Return all lines from the listing below in which the string "agent" occurs.

**INPUT RECORDS**
..........

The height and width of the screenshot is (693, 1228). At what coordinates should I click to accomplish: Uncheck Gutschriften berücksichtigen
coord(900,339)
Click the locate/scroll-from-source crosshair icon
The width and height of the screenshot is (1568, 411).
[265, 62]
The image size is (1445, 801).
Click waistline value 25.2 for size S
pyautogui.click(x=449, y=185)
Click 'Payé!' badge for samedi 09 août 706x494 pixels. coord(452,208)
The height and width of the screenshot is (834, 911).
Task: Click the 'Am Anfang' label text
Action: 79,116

..........

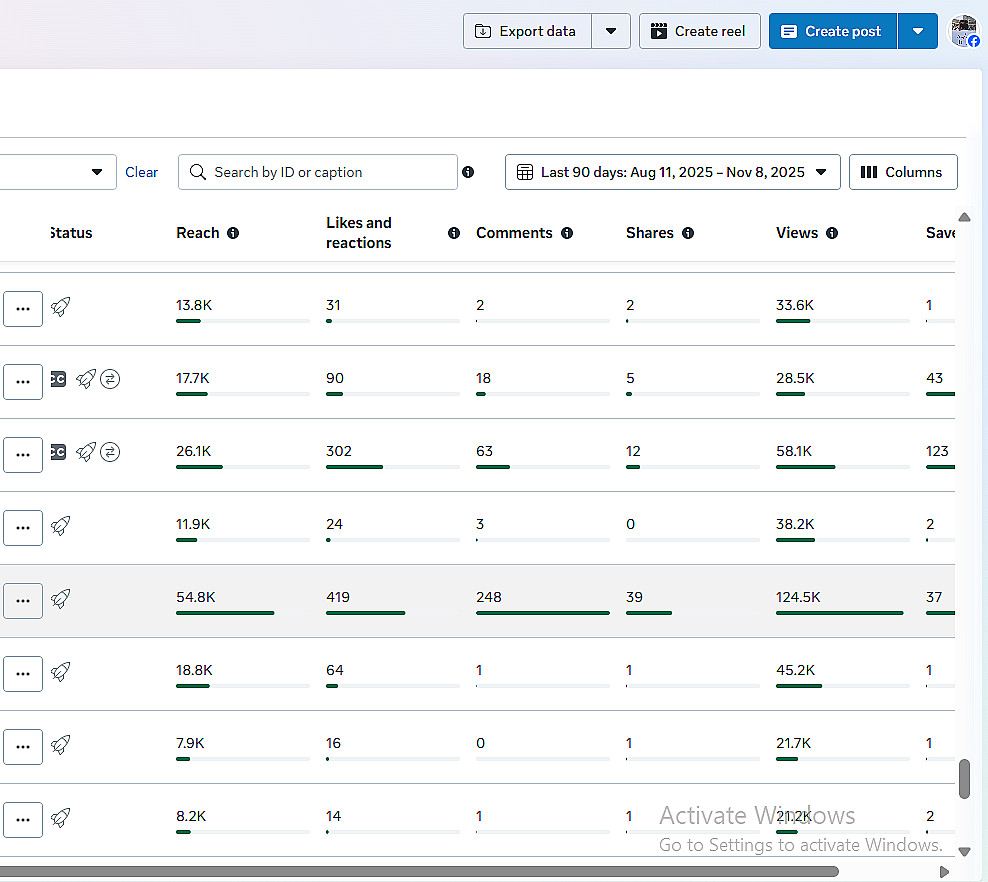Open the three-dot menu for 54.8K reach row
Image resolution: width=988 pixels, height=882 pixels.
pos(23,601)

..........

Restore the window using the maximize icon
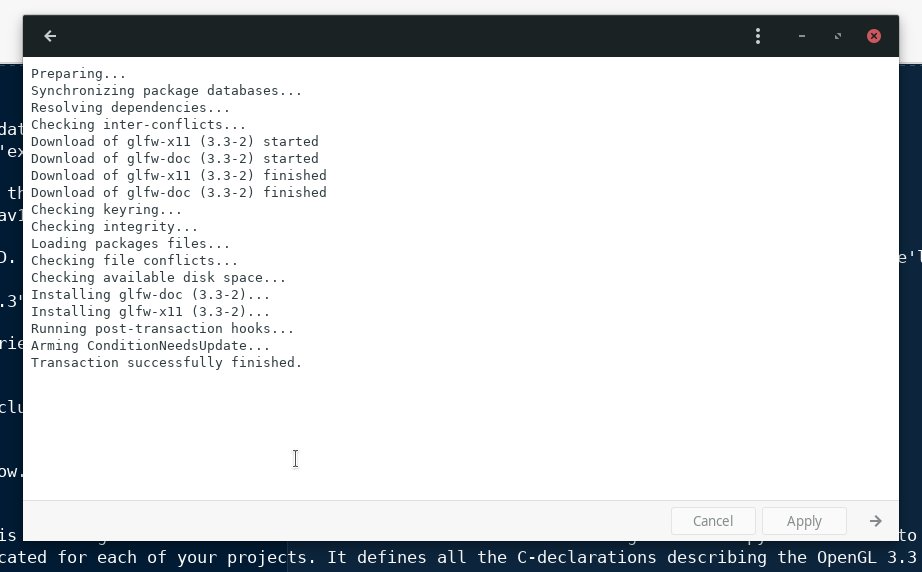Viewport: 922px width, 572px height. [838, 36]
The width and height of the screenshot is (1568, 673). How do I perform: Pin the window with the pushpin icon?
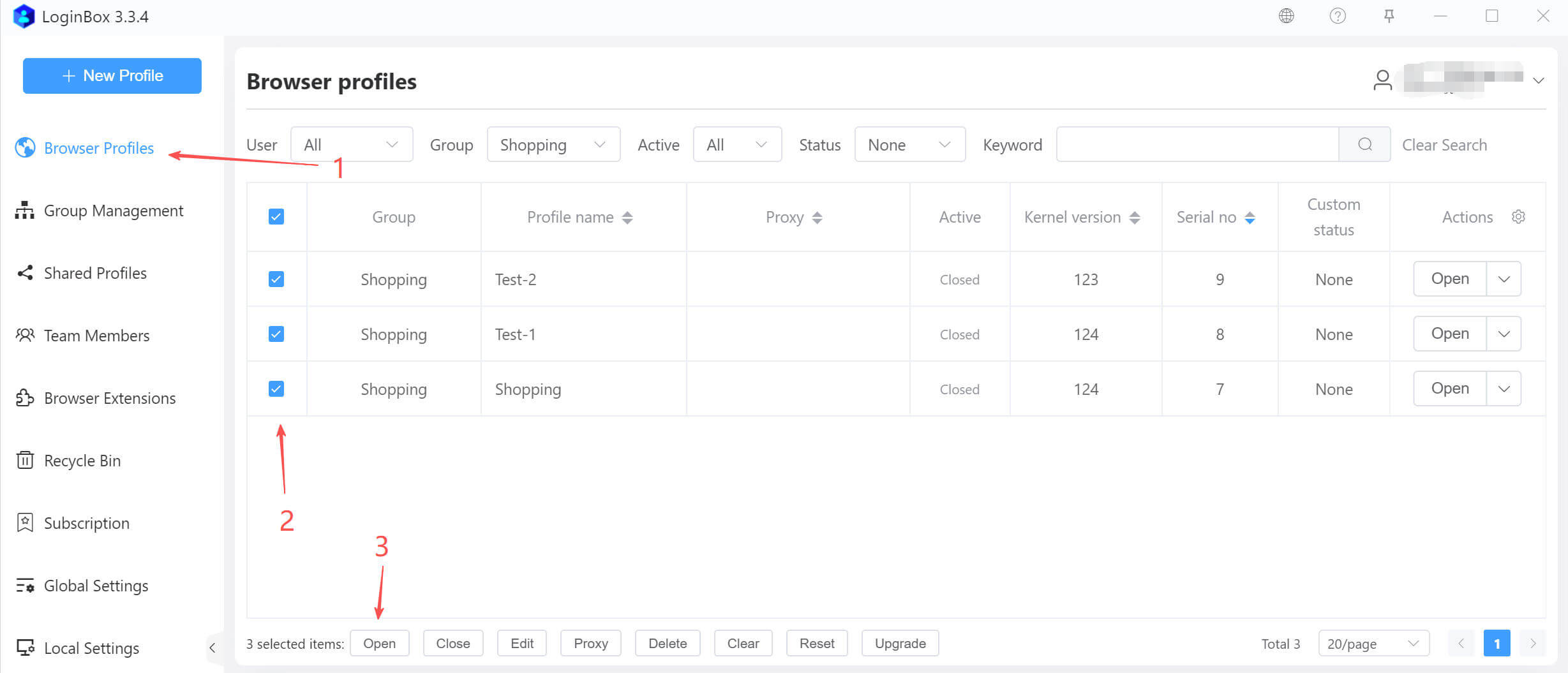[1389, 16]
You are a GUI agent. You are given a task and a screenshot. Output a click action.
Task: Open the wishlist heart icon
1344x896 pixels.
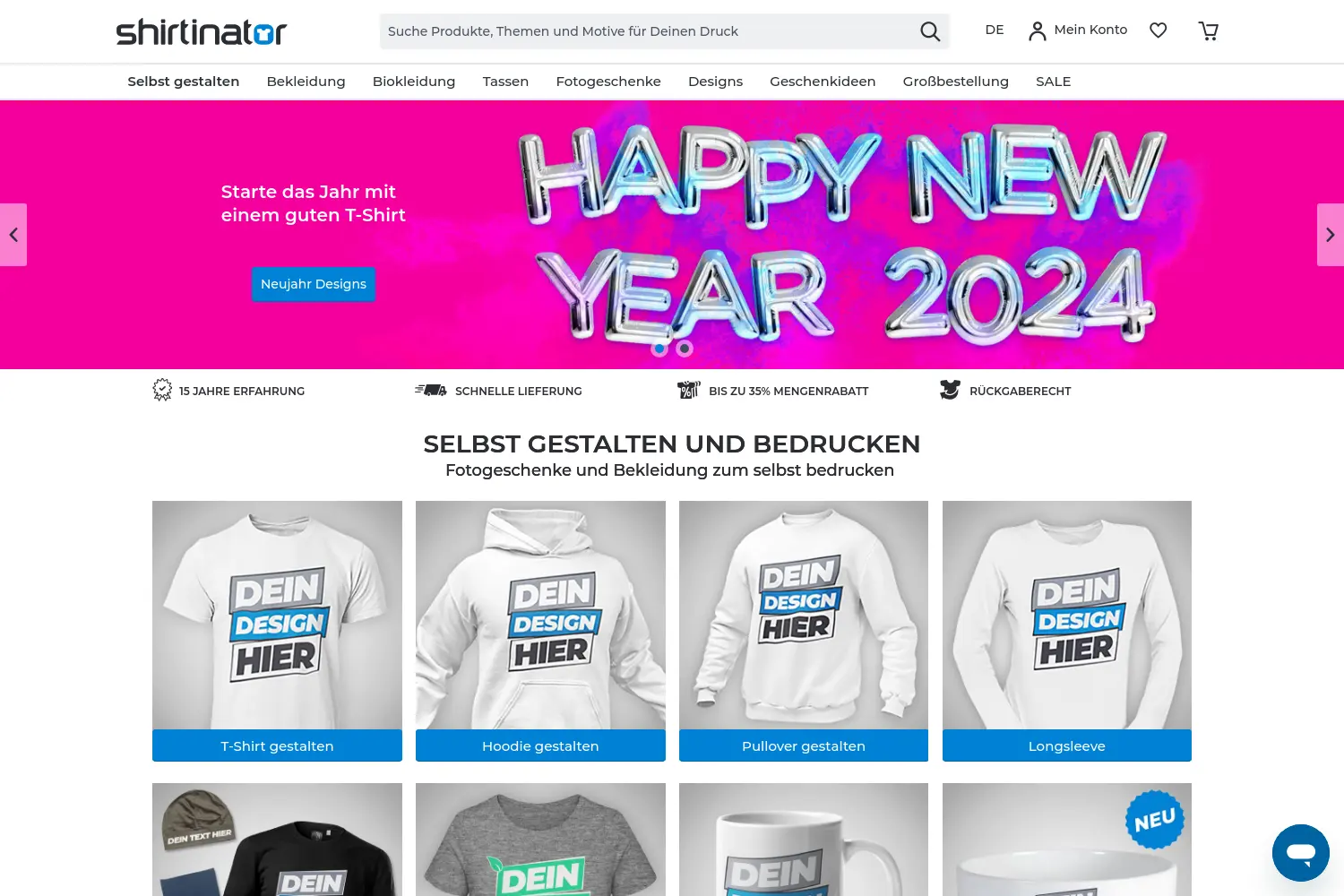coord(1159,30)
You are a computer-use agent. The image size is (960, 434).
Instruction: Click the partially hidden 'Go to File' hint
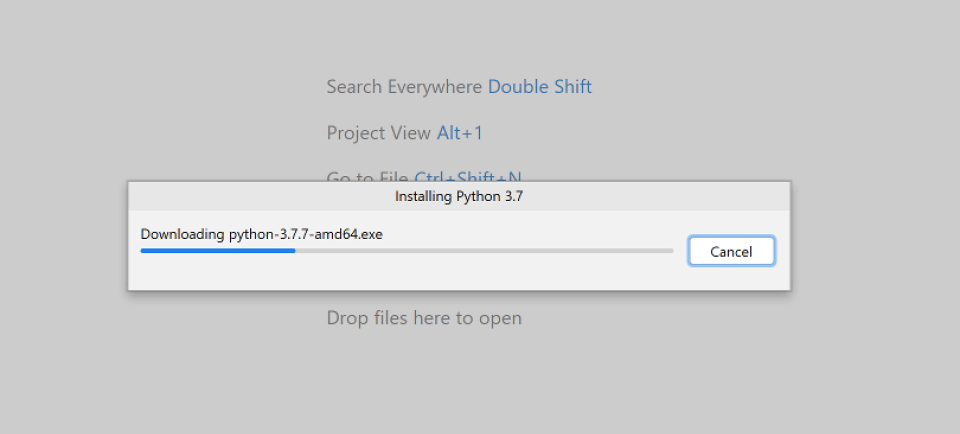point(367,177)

..........

**FINISHED TASK**
You are a GUI agent. You are given a task and a screenshot. Output a click action.
You are a computer-use agent. The image size is (960, 434).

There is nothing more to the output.